I can appreciate that. However in this instance you admittedly posted without having all of the facts. And the post you quoted is over a year old. Sooooo... under all of those circumstances I'm sure you can understand why one would think your post had some kind of agenda. I guess that's something you'll have to be more aware of in the future... just sayin'...


----------



## Chauncey Gardiner (Nov 26, 2015)

I take it you don't watch football either.  My wife of 30 years is cooking her first Thanksgiving dinner. Up until this year, her mother has always hosted us. I'm staying out of the kitchen as much as possible; only venturing in for an occasional beer.  

Happy Thanksgiving fyrstomer.

~ Chance


----------



## Greta (Nov 26, 2015)

Chauncey Gardiner said:


> I take it you don't watch football either.  My wife of 30 years is cooking her first Thanksgiving dinner. Up until this year, her mother has always hosted us. I'm staying out of the kitchen as much as possible; only venturing in for an occasional beer.
> 
> Happy Thanksgiving fyrstomer.
> 
> ~ Chance



In general I hate cooking. And I especially hate holiday cooking - I end up slaving in the kitchen all day and everyone chows down in like 15 minutes and then I'm left to clean up the mess. Not much of a "fun time" for me. But this year I decided to make a nice simple Thanksgiving dinner for my husband, son and me. It was nice and we sat down at the table (something we don't do regularly) and talked. No TV, no phones, sleeping furkids under the table. We came up with the perfect letter for our 25 year old son to write to Santa... "Dear Santa, I haven't been completely good this year but I've been MUCH better than those ISIS (insert f-bomb) so here is what I would like for Christmas..." We think it will work!  

No football here - watching Despicable Me 2 and anything other than football or news.
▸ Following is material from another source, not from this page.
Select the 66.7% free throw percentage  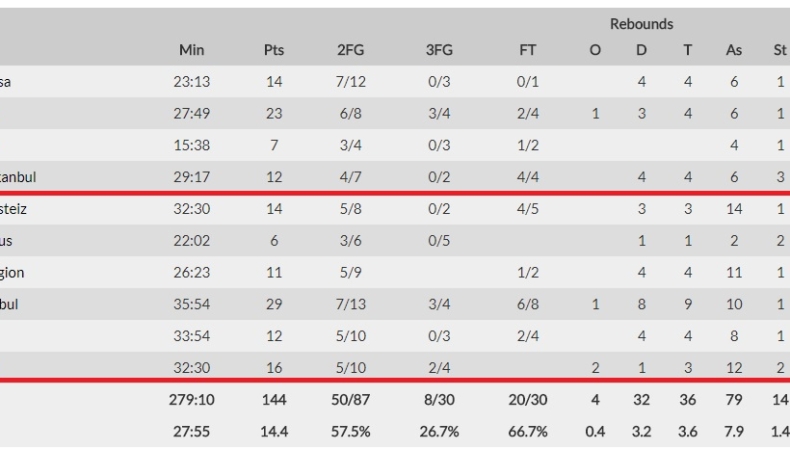click(x=528, y=432)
Getting ready now to dig into the Razzleberry Pie with Blood Orange Vodka infused whipped cream... with a side of vodka.

It has been a very nice day...


----------



## sidecross (Nov 26, 2015)

I had an interest in only one FourSevens and it was the Maelstrom MMU-X3 (1 x RCR26650) CREE XM-L2 1600 Lumen. I tried to contact two suppliers and was told by one they are no longer selling that light and the other has only reported it is back ordered.
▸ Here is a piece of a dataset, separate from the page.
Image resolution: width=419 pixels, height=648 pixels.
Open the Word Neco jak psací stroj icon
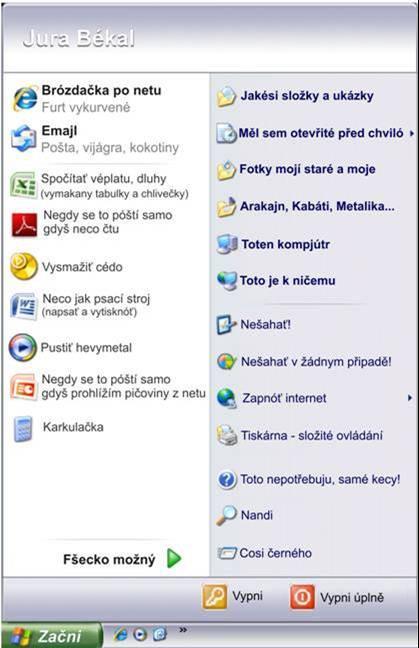24,306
I have no need for a flashlight that can communicate to a smart phone, nor do I need a 'pen light'. It would seem FourSevens has no need for me or products that I might use. And on Thanksgiving Day I am grateful that this is my only complaint.


----------



## Greta (Nov 26, 2015)

sidecross said:


> I had an interest in only one FourSevens and it was the Maelstrom MMU-X3 (1 x RCR26650) CREE XM-L2 1600 Lumen. I tried to contact two suppliers and was told by one they are no longer selling that light and the other has only reported it is back ordered.
> 
> I have no need for a flashlight that can communicate to a smart phone, nor do I need a 'pen light'. It would seen FourSevens has no need for me or products that I might use. And on Thanksgiving Day I am grateful that this is my only complaint.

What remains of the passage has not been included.